Jane Maria Read (October 4, 1853 – August 15, 1921) was an American poet and teacher from Massachusetts. A descendant of early colonial families, she was educated in private schools and by classical teachers, though compelled by ill health to leave before graduating. Read began publishing her poetry in 1874 in various magazines and newspapers, and a volume of her verse, Between the Centuries, and Other Poems, was published in 1887. In addition to her literary work, she was a talented artist and taught languages, mathematics, as well as drawing, painting and sketching.

==Early life and education==
Jane Maria Read was born in Barnstable, Massachusetts, October 4, 1853. She was the daughter of William and Susan Maritta (Austin) Read. Her father, Rev. Read, was a Baptist clergyman. She came from old colonial families on both sides, and her ancestors were among the early English pioneers. Until six years of age, her home was in Massachusetts. In 1859, her parents moved to the seacoast of Maine, where they lived till 1865, at that time returning to Massachusetts.

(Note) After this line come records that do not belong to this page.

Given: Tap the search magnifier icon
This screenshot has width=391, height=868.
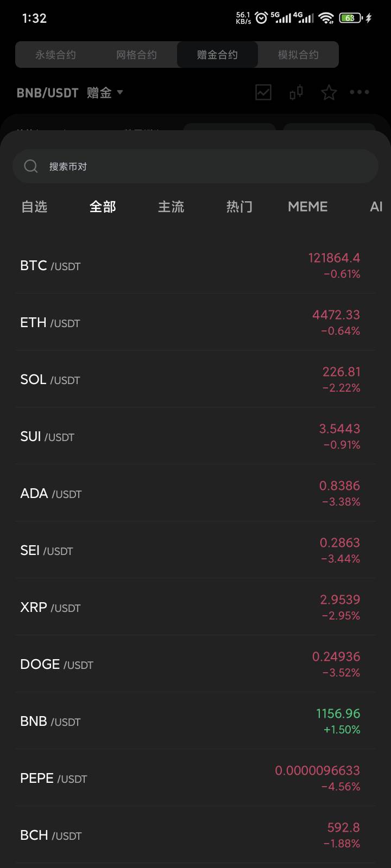Looking at the screenshot, I should coord(31,166).
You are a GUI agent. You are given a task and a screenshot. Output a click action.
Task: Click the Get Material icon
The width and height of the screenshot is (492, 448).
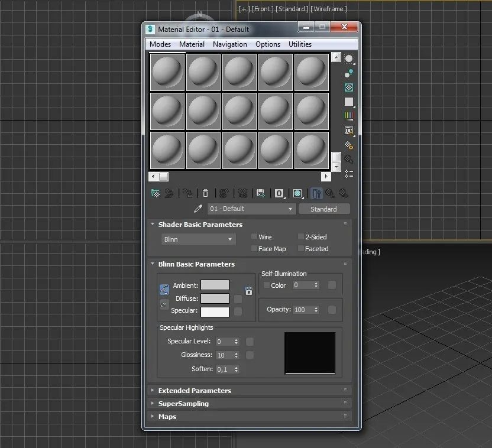coord(156,193)
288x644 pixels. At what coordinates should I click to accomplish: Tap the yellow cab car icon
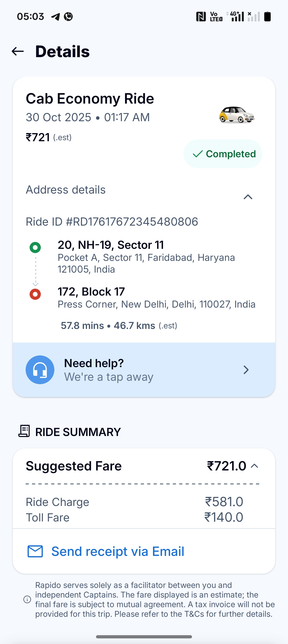point(237,115)
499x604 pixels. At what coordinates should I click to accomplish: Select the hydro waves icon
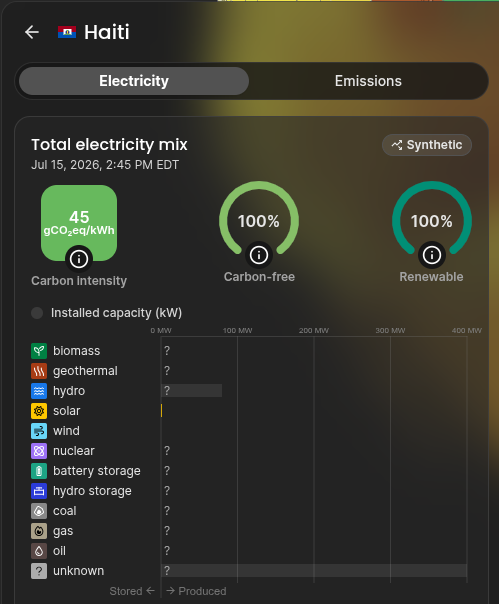[39, 391]
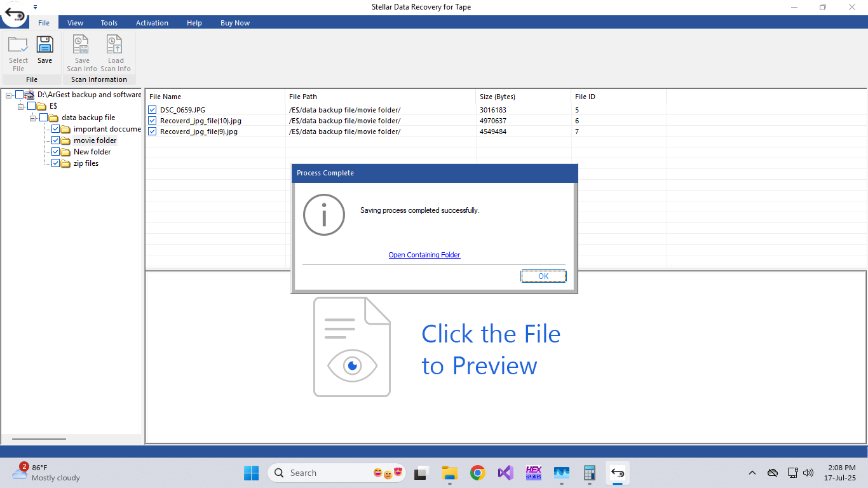Viewport: 868px width, 488px height.
Task: Uncheck the zip files folder checkbox
Action: point(56,163)
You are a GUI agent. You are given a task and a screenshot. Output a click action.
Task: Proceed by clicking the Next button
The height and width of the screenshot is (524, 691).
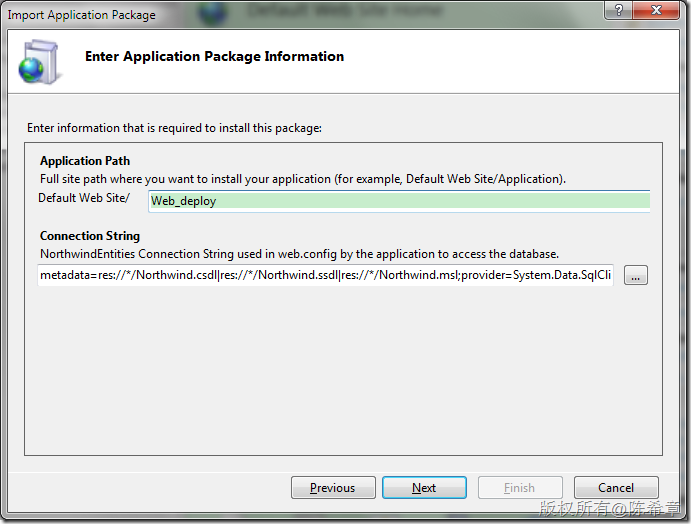424,488
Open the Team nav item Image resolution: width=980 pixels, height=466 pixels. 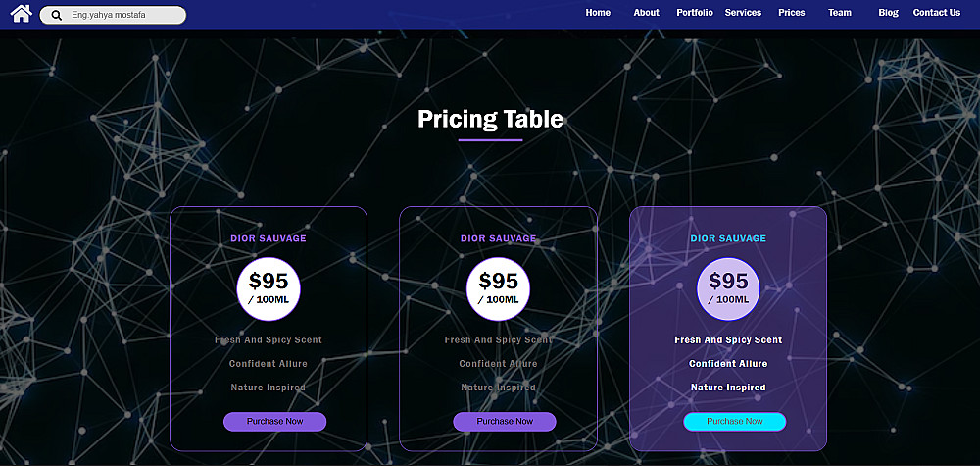pos(839,13)
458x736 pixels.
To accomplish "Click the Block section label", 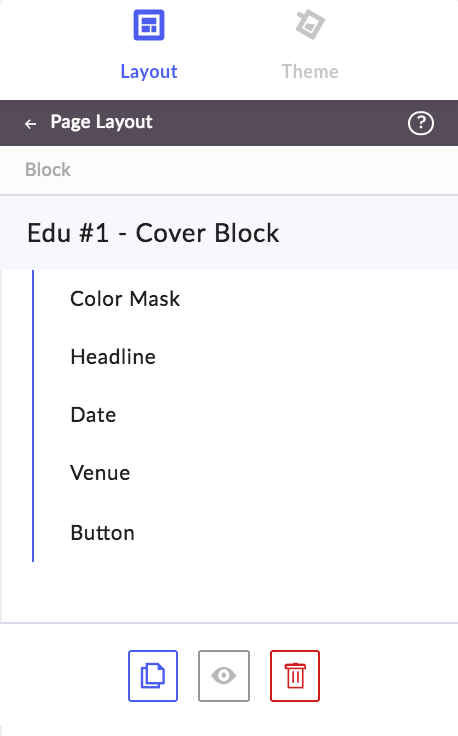I will (x=48, y=169).
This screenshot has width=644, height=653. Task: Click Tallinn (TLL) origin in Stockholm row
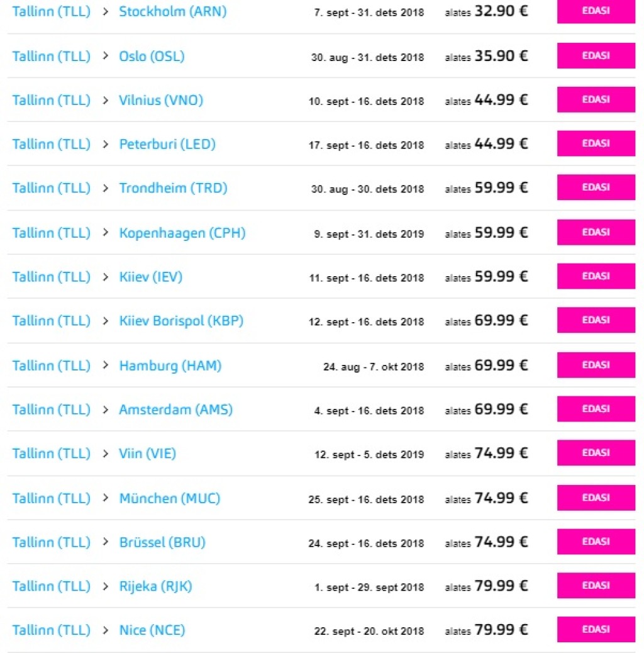coord(52,12)
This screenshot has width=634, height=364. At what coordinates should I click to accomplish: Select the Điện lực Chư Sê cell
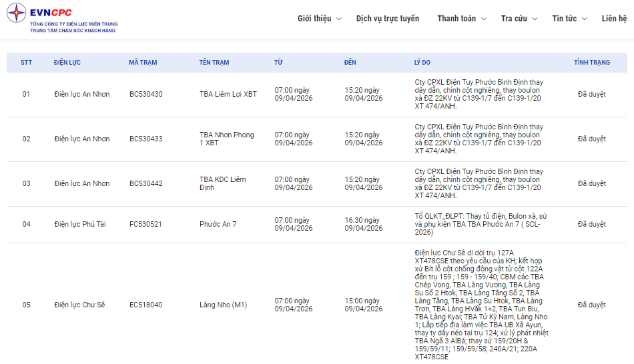click(79, 305)
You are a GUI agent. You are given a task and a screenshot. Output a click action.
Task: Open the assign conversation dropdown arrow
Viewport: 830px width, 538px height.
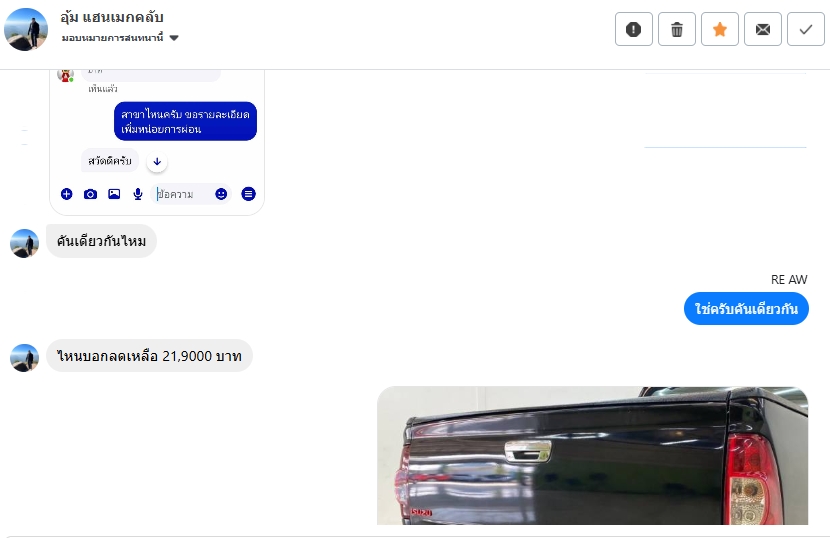tap(174, 38)
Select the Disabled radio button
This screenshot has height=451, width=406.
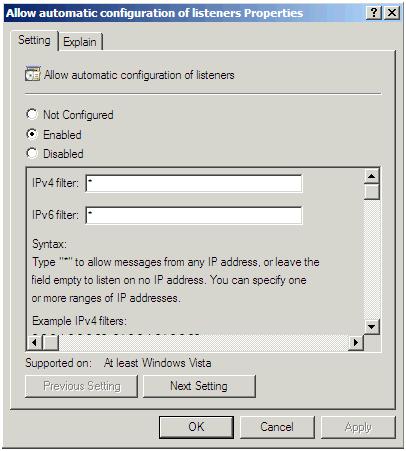pyautogui.click(x=32, y=153)
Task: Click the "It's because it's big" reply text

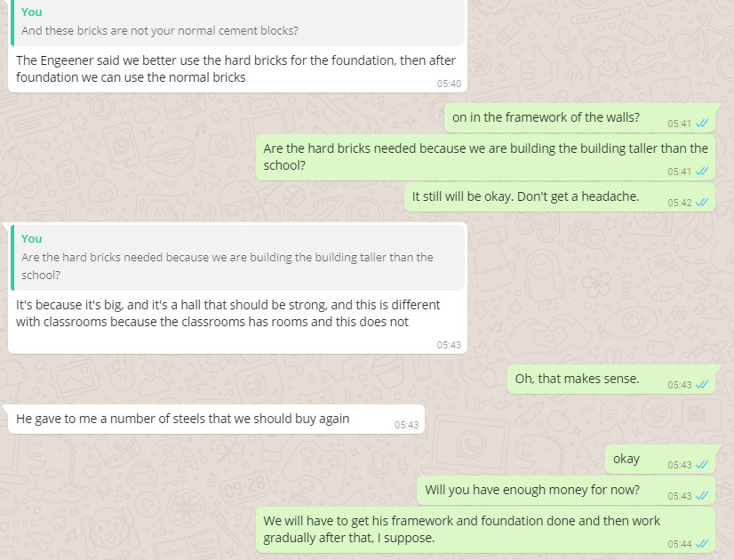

Her literary taste began early to be developed in her home, where she was wont to listen absorbed to the reading of history, travels, and The Poetical Works Of Sir Walter Scott, when too young to enjoy reading them alone. During her school life, and subsequently, her love of poetry increased year by year. She studied at Newell's Private School, Wilbraham, Massachusetts; Burnett's English Classical Institute, Springfield, Waterville, Maine; and in the Coburn Classical Institute, in Waterville, Maine, for several years, though ill health compelled her to leave during the last year of her course, without graduating. Her classical instruction included art under Childe Hassam, John Joseph Enneking, Emil Carlsen, and others.

==Career==
Read began to publish her poems in 1874, in various magazines and newspapers, and in 1887, she published a volume of verse entitled Between the Centuries, and Other Poems. She contributed, among others, to the Magazine of Poetry. Besides her poetical work, she was an artist of marked talent, and made a specialty of portraits and animal pictures in oil colors.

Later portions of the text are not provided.